For most everyday use, this won't change much. Short queries and conversational exchanges fit comfortably in any frontier model's context. Where the 2M window matters is in high-volume batch work: analyzing a full year of financial documents, reviewing a large codebase without truncating files, or processing months of correspondence in a single pass. Tasks that previously required chunking or retrieval pipelines can now run as single queries.

Where the benchmarks land

At launch, Gemini 2.5 Pro with Deep Think posted leading scores across several standard benchmarks. On MMLU-Pro, a broad academic knowledge test spanning 57 domains, the model scored 89.8%, the highest publicly recorded score at release. GPQA Diamond, which tests graduate-level science and reasoning, came in at 82.4%. HumanEval+ for coding reached 94.1%. MATH-500 hit 97.2%, essentially saturating that test.

These numbers come from Google's release data; independent verification on aggregators like llm-stats.com tracks ongoing community benchmark results as they're reproduced.

Where it doesn't lead

Benchmark sweeps can obscure as much as they reveal. Gemini 2.5 Pro with Deep Think leads on academic knowledge and math, but Claude Opus 4.7 still holds the top score on SWE-bench Pro, the standard benchmark for software engineering task completion in realistic codebases, at 64.3%. GPT-5.5 leads on Terminal-Bench at 82.7%, which tests multi-step command-line work.

The practical read: for research, analysis, scientific reasoning, or math-heavy tasks, the updated Gemini is the strongest option publicly available right now. For writing and debugging production code, Claude Opus 4.7 remains the benchmark leader. Neither wins everywhere, and that gap between them is narrower than it was six months ago, consistent with the broader market share shift playing out across the AI space.

Pricing and access

Standard Gemini 2.5 Pro costs approximately $2.50 per million input tokens and $15 per million output tokens via the API. Deep Think uses more compute (roughly 4x the standard rate) because the model generates and evaluates multiple internal reasoning paths before producing the final output.

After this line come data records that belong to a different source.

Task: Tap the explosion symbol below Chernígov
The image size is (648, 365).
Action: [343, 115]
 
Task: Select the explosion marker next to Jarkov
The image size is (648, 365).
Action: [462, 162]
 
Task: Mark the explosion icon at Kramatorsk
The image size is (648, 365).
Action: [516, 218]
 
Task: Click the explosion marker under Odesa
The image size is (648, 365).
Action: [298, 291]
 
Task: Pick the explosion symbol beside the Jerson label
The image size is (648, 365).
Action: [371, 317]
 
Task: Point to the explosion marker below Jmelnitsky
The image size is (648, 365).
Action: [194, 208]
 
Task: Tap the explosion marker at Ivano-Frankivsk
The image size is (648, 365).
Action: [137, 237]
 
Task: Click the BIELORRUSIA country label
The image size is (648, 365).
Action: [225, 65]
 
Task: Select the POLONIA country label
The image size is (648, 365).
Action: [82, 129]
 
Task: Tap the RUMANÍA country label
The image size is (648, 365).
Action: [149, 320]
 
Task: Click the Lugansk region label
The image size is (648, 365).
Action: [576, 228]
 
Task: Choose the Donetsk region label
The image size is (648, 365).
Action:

That cost is worth it for complex analytical tasks, less so for simple queries where standard mode is faster and sufficient.

For consumer access, the updated model is available on Google AI Plus at $7.99 per month and Google AI Ultra at $19.99 per month. Deep Think is included on both tiers with a daily prompt limit. By comparison, Gemini 2.5 Pro is roughly 50% cheaper than Claude Opus 4.7 and GPT-5.5 at comparable capability levels, a pricing gap that has made Google's stack increasingly competitive for high-volume use cases.

How to use it

In the Gemini app, the updated Pro model with Deep Think appears in the model selector. On AI Plus or Ultra, you activate Deep Think from the prompt bar when the Pro model is selected. The reasoning trace appears inline, so you can see the model's intermediate steps before the final response.

Via the API, Deep Think is activated with a thinking budget parameter in the generation configuration. The Gemini API changelog has been updated with the new parameters and usage details. The Gemini release notes cover the full list of capabilities added in this update.

For a broader comparison of how Gemini 2.5 Pro fits against ChatGPT and Claude across different task types, our full comparison guide covers the major differences by use case.

What to watch

The benchmark positions shift quickly. OpenAI and Anthropic have historically responded to Google releases within weeks, and Claude Fable 5 already brought significant gains to Anthropic's side. The more durable signal from this release is the 2M context window becoming a practical baseline: what was a differentiator six months ago is now table stakes.

What's harder to commoditize is reasoning depth. Deep Think, Claude's extended thinking, and OpenAI's o-series reasoning models represent different approaches to the same core problem: how to get a language model to slow down, check its own work, and produce better answers on problems that require more than pattern completion. That's where the frontier is right now.